-------- Brano fornito

È proprio l'acutezza lancinante di questo niente, l'inesorabilità del vuoto vissuto da queste tredicenni, il tasto su cui batte Bella Bathurst, trentacinquenne londinese, in questo suo romanzo d'esordio: l'insensatezza delle cose per come appaiono loro, la fatica di attraversare quell'età di mezzo in cui nulla del mondo che sta intorno appare comprensibile, meno che mai la sofferenza. Anche se ancora non delineate, ammantate di ingenuità, le aspettative di queste ragazze - che come tutte le loro coetanee si sentono "speciali" - sono tante e ispirano a tratti tenerezza, ma tutto pare risolversi in tradimenti, in crudeltà gratuita, in spietatezza. Gli adulti, genitori o insegnanti che siano, sono percepiti come assenti o come figure persecutorie, l'altro sesso è un universo agognato ma spesso deludente, espressione di una violenza diversa dalla propria e perciò inintelligibile, il gruppo in sé non genera solidarietà: anche le femmine fanno branco, con regole e codici di comportamento non meno rigidi e vincolanti di quelli dei maschi.

----------------

- Consegna 1:
Converti in una tabella Markdown con le colonne Riga e Contenuto il tratto dei record che va dalla riga contenente "Given: Click Cheeseburger" fino alla fine dei record, numerando le righe e omettendo quelle vuote. Lascia fuori dalla risposta le immagini.
- Consegna 2:
Prosegui il brano sul romanzo d'esordio di Bella Bathurst a partire dal punto in cui si interrompe.

-------- Dati da elaborare

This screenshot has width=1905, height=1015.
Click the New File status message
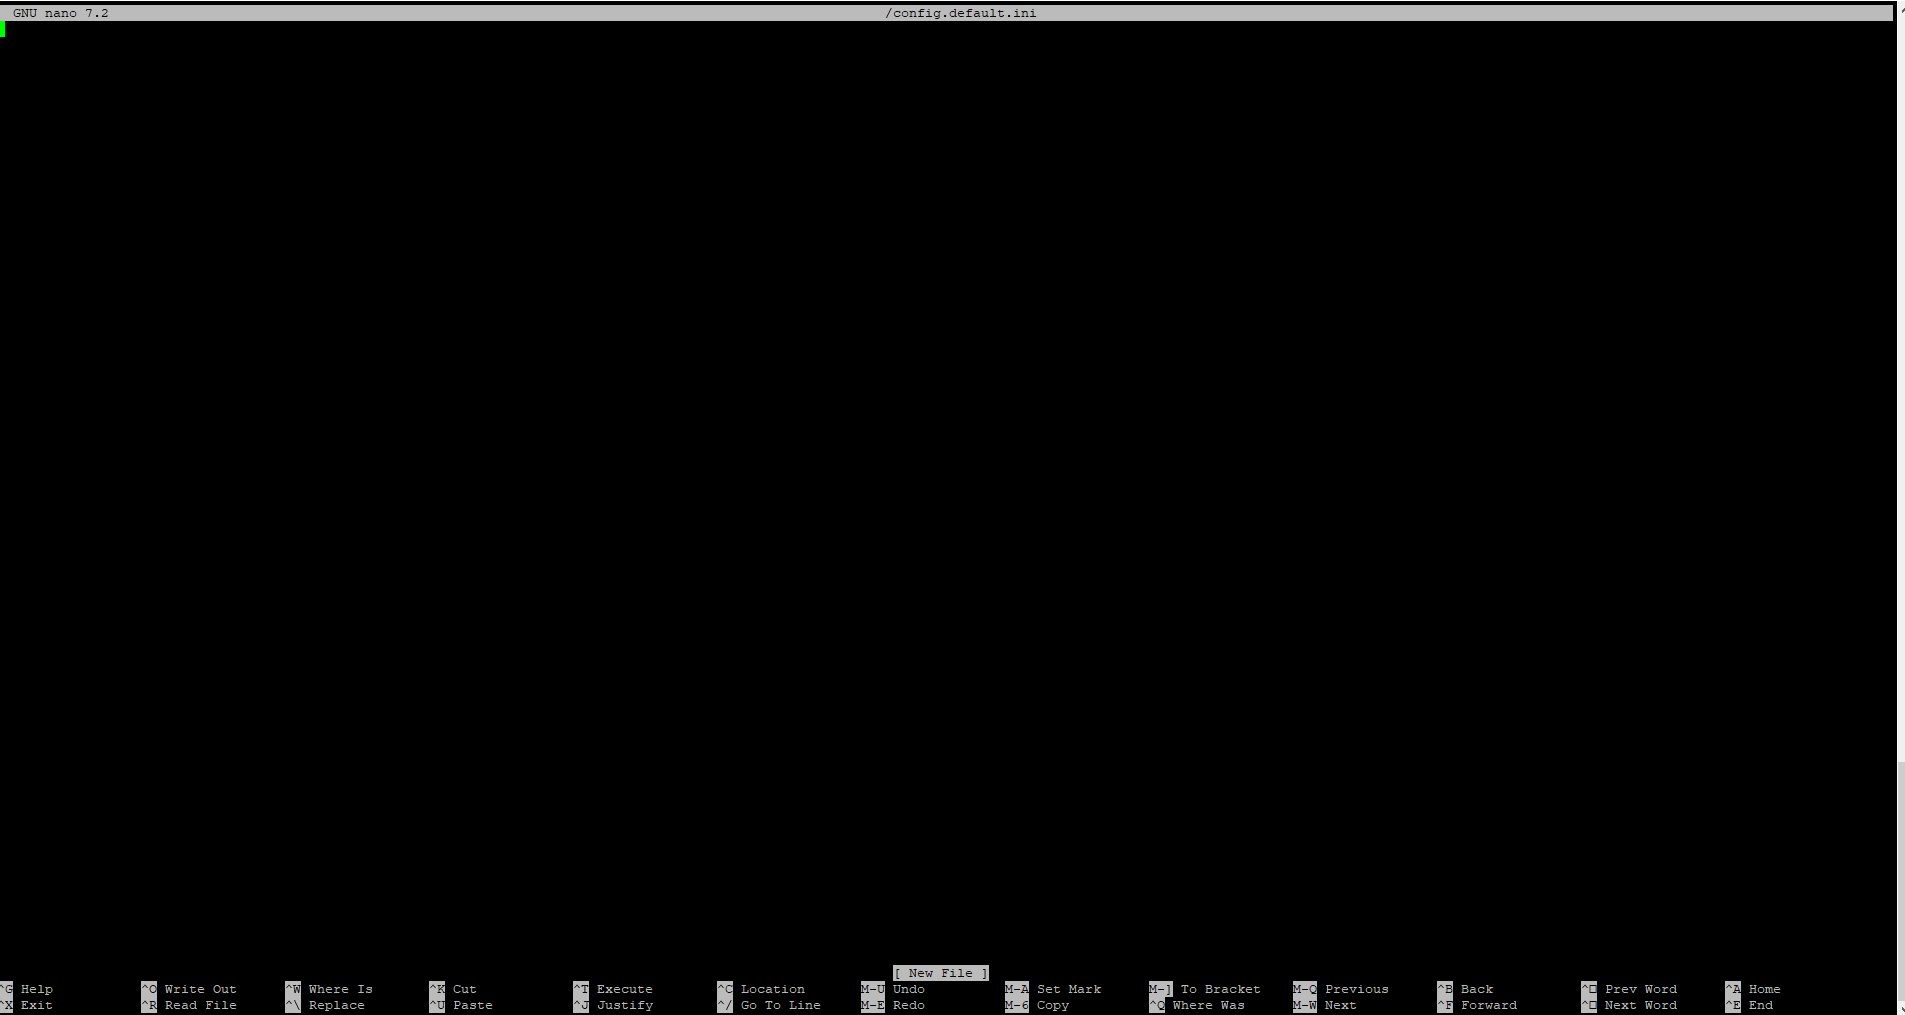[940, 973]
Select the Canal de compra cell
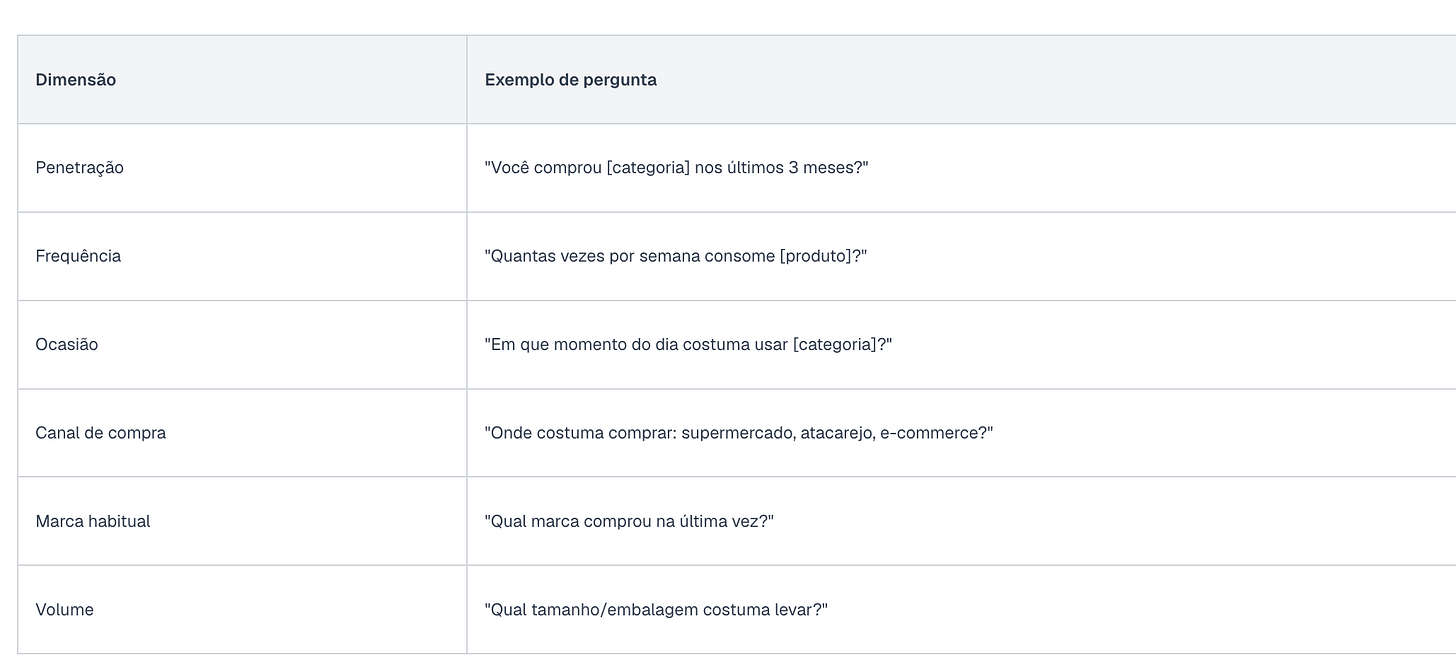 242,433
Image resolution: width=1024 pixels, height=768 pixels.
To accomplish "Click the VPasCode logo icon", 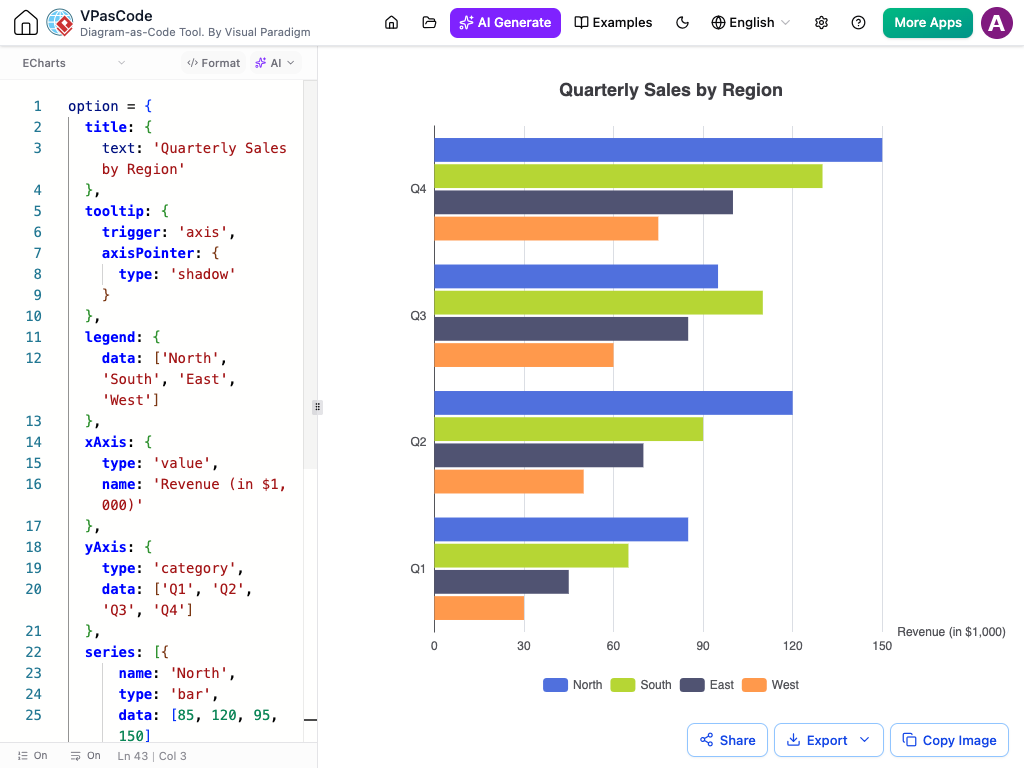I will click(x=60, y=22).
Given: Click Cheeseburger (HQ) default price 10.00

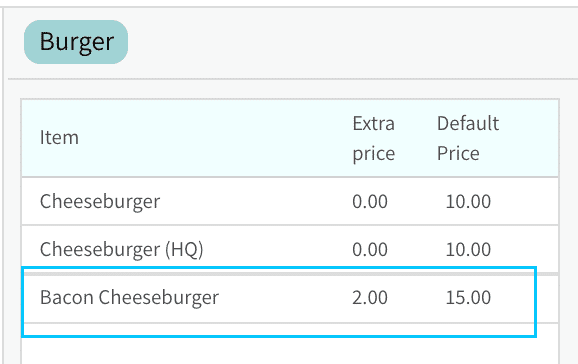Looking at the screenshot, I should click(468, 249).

----------------

- Risposta 1:
| Riga | Contenuto |
|---|---|
| 1 | Given: Click Cheeseburger (HQ) default price 10.00 |
| 2 | Looking at the screenshot, I should click(468, 249). |

- Risposta 2:
Il quadro in cui si svolge l'intera azione è il "Castello", un cupo edificio vittoriano, a suo tempo costruito come manicomio, poi trasformato in residenza multiuso. Le ragazzine frequentano un college, e le insegnanti le portano in quel luogo, simbolicamente e nei fatti molto esplicito, a trascorrere un ritiro estivo, all'insegna di un'esasperante attività sportiva: ci sono tutti gli ingredienti della scuola come istituzione totale. Le protagoniste non sono di estrazione proletaria, tutt'altro, provengono da famiglie della middle class, mediamente disastrate. Oltre a Hen, il personaggio più travagliato, anoressica e autolesionista, dal gruppo si stagliano alcuni altri caratteri: Caz, la più bella e invidiata, il personaggio più indecifrabile nel suo sadismo, Jules, disposta a tutto pur di farsi benvolere dalla capobranco Caz, Izzy, grassa e fragile di salute, oggetto di derisione e scherzi atroci, Ali, la più distaccata, che riesce nel finale in un'improbabile fuga, e altre figure di contorno. Il linguaggio di Bathurst entra nei personaggi senza manierismi mimetici né facili slang generazionali, restituisce i vissuti con un notevole equilibrio di asciuttezza e profondità.
Una storia durissima, non per la sua eccezionalità, ma per la sua universalità. Parafrasando il titolo di un romanzo di Simona Vinci, qui eccellente traduttrice, un'idea si coagula a lettura terminata: "delle adolescenti non si sa niente".